··· Stored data ···

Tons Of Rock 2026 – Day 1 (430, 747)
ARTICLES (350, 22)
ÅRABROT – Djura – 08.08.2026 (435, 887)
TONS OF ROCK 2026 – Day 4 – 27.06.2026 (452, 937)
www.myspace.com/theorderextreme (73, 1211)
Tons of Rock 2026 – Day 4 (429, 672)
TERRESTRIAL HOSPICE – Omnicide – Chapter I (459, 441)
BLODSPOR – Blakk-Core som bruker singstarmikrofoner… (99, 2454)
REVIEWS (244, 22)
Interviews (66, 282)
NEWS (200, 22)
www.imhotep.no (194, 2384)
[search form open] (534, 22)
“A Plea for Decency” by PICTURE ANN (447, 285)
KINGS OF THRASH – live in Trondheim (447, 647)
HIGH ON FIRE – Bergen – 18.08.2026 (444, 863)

···
··· Stored data ···

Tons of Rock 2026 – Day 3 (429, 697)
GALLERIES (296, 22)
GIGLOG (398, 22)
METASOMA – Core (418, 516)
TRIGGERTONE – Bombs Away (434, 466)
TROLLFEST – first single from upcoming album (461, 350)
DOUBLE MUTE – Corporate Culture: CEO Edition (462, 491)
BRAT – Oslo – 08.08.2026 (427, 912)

···

Your instructions: The lines above from the one containing "BLODSPOR – Blakk-Core" through the one containing "HIGH ON FIRE – Bergen – 18.08.2026 (444, 863)" are to be set down exactly, and no others.

Exercise result:
BLODSPOR – Blakk-Core som bruker singstarmikrofoner… (99, 2454)
REVIEWS (244, 22)
Interviews (66, 282)
NEWS (200, 22)
www.imhotep.no (194, 2384)
[search form open] (534, 22)
“A Plea for Decency” by PICTURE ANN (447, 285)
KINGS OF THRASH – live in Trondheim (447, 647)
HIGH ON FIRE – Bergen – 18.08.2026 (444, 863)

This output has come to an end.